***** 文書抜粋
中国市場は大幅下落、台湾はアジアで最も底堅い市場の1つに
北アジア地域では、中国の気球が偵察用と疑われ米軍によって撃墜される結果となった騒動を受けて米国との外交関係をめぐる緊張が高まるなか、中国市場は前月の上昇分を吐き出して月間リターン(米ドル・ベース、以下同様)が-10.4%となった。中国の1月のCPI(消費者物価指数)上昇率は、同国の経済再開を受けて旧正月の休暇が需要に拍車をかけたことから、12月の前年同月比1.8%から同2.1%へと加速した。また、中国人民銀行は、大方の予想通り1年物および5年物のLPR(「ローンプライムレート」、最優遇貸出金利)を据え置いた。香港市場は月間リターンが-7.1%となった。香港は予算案を公表し、新型コロナウイルス感染症のパンデミック後の景気回復を押し上げるための措置に加えて、企業や市民を支援するためのインセンティブを発表した。
**********
***** 分析用データ
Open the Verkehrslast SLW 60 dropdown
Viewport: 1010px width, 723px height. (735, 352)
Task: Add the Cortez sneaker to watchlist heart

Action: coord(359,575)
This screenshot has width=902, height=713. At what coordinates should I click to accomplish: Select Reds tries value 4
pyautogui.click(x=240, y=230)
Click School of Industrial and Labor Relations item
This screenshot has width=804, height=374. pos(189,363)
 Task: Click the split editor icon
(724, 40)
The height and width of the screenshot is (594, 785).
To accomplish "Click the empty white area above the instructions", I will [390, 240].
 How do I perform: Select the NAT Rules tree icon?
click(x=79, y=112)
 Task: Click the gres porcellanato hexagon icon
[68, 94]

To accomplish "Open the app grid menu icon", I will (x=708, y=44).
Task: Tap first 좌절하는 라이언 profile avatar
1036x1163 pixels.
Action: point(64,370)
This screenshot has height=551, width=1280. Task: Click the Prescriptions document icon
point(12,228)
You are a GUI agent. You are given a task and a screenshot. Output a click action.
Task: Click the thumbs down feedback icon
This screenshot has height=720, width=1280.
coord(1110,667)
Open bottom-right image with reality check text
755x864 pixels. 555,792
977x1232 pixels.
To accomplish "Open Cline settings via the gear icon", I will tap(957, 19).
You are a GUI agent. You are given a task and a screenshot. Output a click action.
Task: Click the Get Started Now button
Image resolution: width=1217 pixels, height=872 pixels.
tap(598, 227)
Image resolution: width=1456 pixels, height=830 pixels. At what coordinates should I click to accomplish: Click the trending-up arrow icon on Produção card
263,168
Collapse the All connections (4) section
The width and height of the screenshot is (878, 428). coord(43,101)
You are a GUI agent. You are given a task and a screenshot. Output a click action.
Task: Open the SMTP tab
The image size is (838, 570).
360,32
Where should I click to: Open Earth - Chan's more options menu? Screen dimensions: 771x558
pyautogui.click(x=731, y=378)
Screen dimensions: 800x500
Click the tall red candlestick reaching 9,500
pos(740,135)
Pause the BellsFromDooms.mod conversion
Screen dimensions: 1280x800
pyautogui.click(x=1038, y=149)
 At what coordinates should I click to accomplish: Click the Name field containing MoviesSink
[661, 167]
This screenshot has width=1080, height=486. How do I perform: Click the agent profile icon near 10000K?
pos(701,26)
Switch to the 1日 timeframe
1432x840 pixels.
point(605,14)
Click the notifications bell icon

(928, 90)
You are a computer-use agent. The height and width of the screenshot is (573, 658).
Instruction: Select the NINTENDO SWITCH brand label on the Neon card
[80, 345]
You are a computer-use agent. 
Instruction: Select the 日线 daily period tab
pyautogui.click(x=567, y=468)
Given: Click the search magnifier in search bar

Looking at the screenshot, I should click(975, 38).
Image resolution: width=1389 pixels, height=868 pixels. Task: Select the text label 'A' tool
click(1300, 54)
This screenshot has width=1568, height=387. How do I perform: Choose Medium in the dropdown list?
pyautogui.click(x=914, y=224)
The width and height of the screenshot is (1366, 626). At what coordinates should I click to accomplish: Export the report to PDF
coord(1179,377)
**********
* [作業指示]: 上の文書抜粋にある次の一文を英語に訳してください。「また、中国人民銀行は、大方の予想通り1年物および5年物のLPR(「ローンプライムレート」、最優遇貸出金利)を据え置いた。」

* [記述回答]: In addition, as widely expected, the People's Bank of China kept the one-year and five-year LPRs ("loan prime rates," the most preferential lending rates) unchanged.